東大や日立ら、開発やエネルギーの効率高める「RaaS」を設立--データ駆動型社会に向けて

大場みのり (編集部)

2020-08-17 16:29

 東京大学、凸版印刷、パナソニック、日立製作所、ミライズテクノロジーズは8月17日、経済産業省の認可を得て「先端システム技術研究組合(RaaS:Research Association for Advanced Systems)」を設立した。ミライズテクノロジーズは、デンソーとトヨタ自動車が車載半導体の研究と先行開発を行う目的で、2020年4月に設立した合弁会社。

 RaaSでは、専用チップの開発とエネルギーの効率を10倍高めることを目指す。この取り組みにより、専用チップを素早く設計することが可能となり、最先端の半導体技術で製造できるようになると期待されているという。

 DX(デジタル変革)の実現には、現実空間と仮想空間をつなぐデータの活用が必要となる。そのため、IoTデバイスで計測・検知したデータを5G(第5世代移動通信システム)で集め、AI(人工知能)で高度に分析して提供する、データ駆動型社会を支えるシステムが求められるとしている。

 デジタル技術は、安く高性能なだけでなく、早く提供することも重要となる。専用チップを最先端のプロセスで製造すると高い性能を得られるが、開発には多大な費用と年月がかかることが課題だった。

 RaaSでは、専用チップの開発効率を10倍高めるため、アジャイル設計手法を研究し、オープンアーキテクチャーを展開する。またエネルギー効率の向上に向け、3次元集積技術を研究し、メガファウンドリー(半導体デバイスを生産する世界最大規模の工場)で製造したチップを同一のパッケージに幾層にも重ねて搭載する。また製造には、P型トランジスターとN型トランジスターのチャネルが7nmの半導体技術「7nm CMOS」を活用する。

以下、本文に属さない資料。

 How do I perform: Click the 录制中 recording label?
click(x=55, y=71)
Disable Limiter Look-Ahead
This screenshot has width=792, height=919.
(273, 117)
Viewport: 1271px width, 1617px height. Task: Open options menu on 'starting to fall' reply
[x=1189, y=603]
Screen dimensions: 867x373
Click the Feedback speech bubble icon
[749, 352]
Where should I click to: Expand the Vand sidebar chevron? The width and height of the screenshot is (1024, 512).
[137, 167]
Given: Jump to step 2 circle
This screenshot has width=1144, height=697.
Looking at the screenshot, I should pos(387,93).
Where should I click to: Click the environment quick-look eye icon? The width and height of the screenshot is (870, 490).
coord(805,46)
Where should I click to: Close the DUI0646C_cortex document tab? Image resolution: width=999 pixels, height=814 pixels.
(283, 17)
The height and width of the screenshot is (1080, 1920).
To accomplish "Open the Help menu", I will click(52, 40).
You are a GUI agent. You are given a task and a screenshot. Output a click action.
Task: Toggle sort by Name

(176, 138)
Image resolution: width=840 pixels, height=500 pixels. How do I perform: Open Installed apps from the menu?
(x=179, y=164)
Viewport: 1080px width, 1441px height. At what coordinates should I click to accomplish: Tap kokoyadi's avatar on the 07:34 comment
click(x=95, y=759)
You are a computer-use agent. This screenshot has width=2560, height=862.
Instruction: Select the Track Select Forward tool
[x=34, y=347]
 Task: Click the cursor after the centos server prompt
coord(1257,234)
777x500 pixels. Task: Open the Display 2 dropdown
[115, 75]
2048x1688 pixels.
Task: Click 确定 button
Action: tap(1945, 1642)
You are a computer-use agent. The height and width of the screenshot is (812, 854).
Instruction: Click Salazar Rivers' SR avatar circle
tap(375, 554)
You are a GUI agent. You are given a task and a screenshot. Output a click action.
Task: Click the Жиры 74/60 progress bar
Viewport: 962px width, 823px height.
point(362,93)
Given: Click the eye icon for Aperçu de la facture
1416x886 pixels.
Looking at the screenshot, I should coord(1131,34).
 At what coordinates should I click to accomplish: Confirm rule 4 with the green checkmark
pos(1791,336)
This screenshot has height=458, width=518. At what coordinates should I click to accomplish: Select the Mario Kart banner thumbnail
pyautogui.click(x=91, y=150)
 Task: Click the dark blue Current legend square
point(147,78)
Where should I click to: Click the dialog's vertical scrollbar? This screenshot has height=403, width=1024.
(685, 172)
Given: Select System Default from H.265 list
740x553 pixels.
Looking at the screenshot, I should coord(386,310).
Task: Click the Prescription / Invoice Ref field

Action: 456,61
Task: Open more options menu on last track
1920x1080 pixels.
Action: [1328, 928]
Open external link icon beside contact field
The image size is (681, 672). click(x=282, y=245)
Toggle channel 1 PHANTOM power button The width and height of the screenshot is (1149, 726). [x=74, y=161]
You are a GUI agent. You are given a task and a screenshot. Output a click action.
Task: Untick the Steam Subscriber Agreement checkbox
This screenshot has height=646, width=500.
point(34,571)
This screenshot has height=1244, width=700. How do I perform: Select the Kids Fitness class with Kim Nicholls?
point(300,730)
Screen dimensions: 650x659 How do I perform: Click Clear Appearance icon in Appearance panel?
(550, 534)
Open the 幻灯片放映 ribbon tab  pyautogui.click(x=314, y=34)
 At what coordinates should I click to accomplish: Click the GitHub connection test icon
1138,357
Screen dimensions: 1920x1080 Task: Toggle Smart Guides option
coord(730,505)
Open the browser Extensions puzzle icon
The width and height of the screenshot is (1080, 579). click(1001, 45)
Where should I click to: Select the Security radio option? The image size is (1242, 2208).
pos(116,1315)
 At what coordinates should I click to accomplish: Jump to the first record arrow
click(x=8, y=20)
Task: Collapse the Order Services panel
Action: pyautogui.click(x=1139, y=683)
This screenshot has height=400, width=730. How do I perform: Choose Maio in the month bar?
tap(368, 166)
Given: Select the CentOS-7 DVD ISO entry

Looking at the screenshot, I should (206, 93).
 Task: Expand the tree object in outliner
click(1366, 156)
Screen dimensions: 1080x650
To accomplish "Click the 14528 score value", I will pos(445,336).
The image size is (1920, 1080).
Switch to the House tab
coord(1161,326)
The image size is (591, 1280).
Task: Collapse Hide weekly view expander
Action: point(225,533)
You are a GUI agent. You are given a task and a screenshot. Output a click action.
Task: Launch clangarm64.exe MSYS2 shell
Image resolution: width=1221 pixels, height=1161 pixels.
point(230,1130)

 例えば、複数のSRAMチップを3次元集積することで、DRAM並みに大容量の積層SRAMを実現する。SRAMとDRAMは半導体メモリーの一種で、SRAMは性能が高い一方、DRAMは容量や価格が優れている。タイミング設計の難しいDRAMの代わりに積層SRAMを用いることにより、コンピューターを用いた自動設計で効率を向上させる。さらに、積層SRAMと専用チップを同一パッケージ内に搭載することで、エネルギー効率を改善。このデザイン基盤を活用して、RaaSの各組合員は自らが目指すシステムを開発して事業化する。

 RaaSは各社の事業領域で求められているシステムをテーマに、デザイン基盤を共同で研究開発する。加えて、半導体産業界のエコシステムを支えるファブレスSoC事業会社やEDA(電子設計自動化)ベンダーがこの活動を支援するという。